松沢呉一のビバノン・ライフ

セックスしない夫のホモ疑惑—同性愛者が異性と結婚した場合[上]-[ビバノン循環湯 583] (松沢呉一)

これは2000年前後にネットに書いたものです(誰のことかわかりかねないので、後半はネットには出していないかもしれない。時間が経ったのでもうわからんでしょう)。なぜこれを循環しようと思ったのかと言えば小倉東(マーガレット)のことを考えていたためです。小倉東が認知症になったことについては知ってからずいぶん経って「「外で飲み会をやろうぜ」と酒を飲まない私が言わないではいられない時代—新宿パトロールと遺跡巡り」に軽く書きましたが、軽く済んでいるわけではなく、「触れにくいけど、ついつい考えこんでしまう話」になってます。

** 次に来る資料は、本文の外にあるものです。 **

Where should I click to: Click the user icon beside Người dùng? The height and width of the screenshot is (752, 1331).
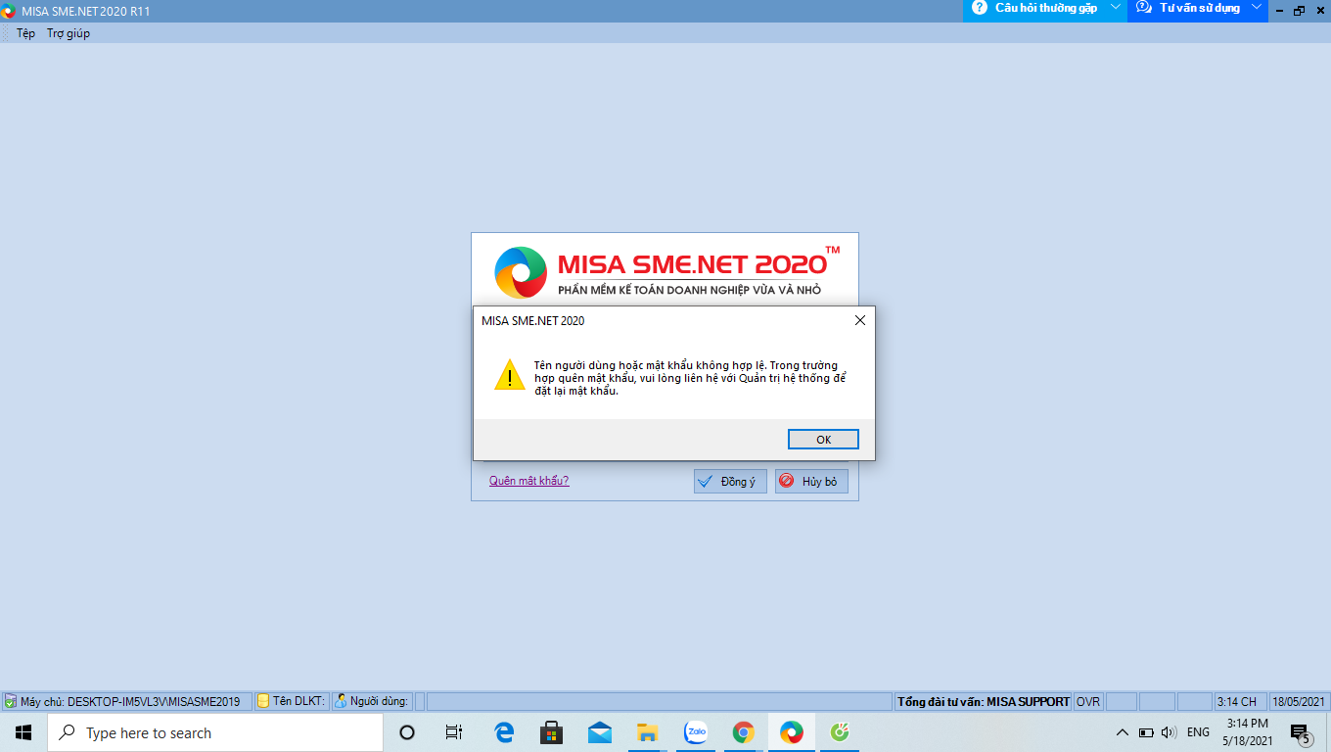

よく「ホモは差別用語だ」「オカマは差別用語だ」と無条件に決め付ける人がいますが、これに対しては「「ホモ」を差別用語にするな—心の内務省を抑えろ[6]」で説明した通り、歴史的経緯を考えた時に、その言葉に執着する世代の人たちを否定するようなことはできない。その言葉に差別性がくっついている場合は批判していいとして、その差別性があって初めて問題になるのであって、それを抽出することができない人が安易に言葉のせいにしていて、そこから差別性のない表現にまで因縁をつけることになっているのだと思えます。

この辺については編集者時代の小倉東と話したことがあって、彼もおおむね同じようなことを考えていて、だから「オカマルト」なんて店の名前にしたのでしょう。簡単には否定できない言葉なのです。また、彼はホモという言葉も好んで使っていて、「ホモ」と「ゲイ」は意味合いが違うのだと彼に教えられました。「ホモ」は行為を指す言葉、「ゲイ」はそれより広くライフスタイルなどを含めている言葉。なるほどなと思いました。意識してなくても私自身そのように使っています。

たとえば行為を表現するビデオは「ホモビデオ」がしっくり来ます。上司の男が部下の男に迫るのは「ホモセクハラ」。「ゲイパレード」とは言っても「ホモパレード」とは言わない。ハッテン場の中でホモパレードが開催されることはあるかもしれないですが。人を指す場合、下半身のことだけを特化する時は「ホモ」もありとして、あとは「ゲイ」。

ということを思い出して、名前は出していないですが、そのことに触れた原稿を循環することにした次第。

図版は男と男、女と女のチューの写真を集めてみました。いつの時代も、どういう組み合わせでも、チューはいいですね。

 

 

結婚して一度もセックスがない

 

vivanon_sentence今年で30歳になった女友だちから電話があった。彼女は、声を潜めて、こんな悩みを打ち明けた。

「ねえ、聞いてよ。実はうちのダンナ、全然セックスしないの。どういうことだと思う?」

ちょうどこの時、同性愛についての原稿を書いていて、自分の話も加えてくれと言わんばかりのタイミングのよさである。

「そりゃ、ホモだな」

思わず私はこう言った。セックスがないだけでこう決めつけてしまうことは安直だが、事情を聞くと、いよいよそうとしか思えないのである。

ちなみに性行為そのものを指す場合、私は「ホモ」をしばしば使う。全体としての人を指す場合は「ゲイ」。これは知人のゲイから教わった用法であり、差別だのなんだのとは無関係である。

彼女は昨年結婚していて、結婚以来、一度もセックスしてない。夫は、結婚前から淡泊ではあったが、それでも月に一回から二回はしていて、結婚後はまったくなくなって、あちらはしようともしない。

彼女としても性欲がさほど強くないから、最初のうちは「これでもいいか」と思っていたのだが、30代にもなると不安も高まるってもんだ。

一生このままかと思うととても耐えられない。セックスをしようともしない夫への不満は日に日に高まり、彼女が「ねえ、セックスしようよ」と迫ったりもしたが、「疲れている」などとお決まりのセリフで逃げるばかりだ。

ベッドの中で彼女の方から幾度か試みたことがあるのだが、挿入の前に萎えてしまい、あちらは早々に諦めてしまう。そして最近は「浮気をしてもいい」とさえ言っているという。

Vintage Gays

 

 

オナニーをしている痕跡もなし

 

vivanon_sentenceセックス以外は結婚前と全然変わりなく、仲もいいというので、夫が彼女のことがいやになったというわけではなさそうだ。徐々にしなくなったというならまだしも、結婚後ずっとしないというのだから、あまり聞かない例かと思う。

浮気している様子もまったくない。人間の心理としては、浮気していれば、それがバレないように、なおのこと家庭内セックスをしっかりやろうとするものじゃないか。少なくとも結婚前のペースは保とうとすると思う。人によるか。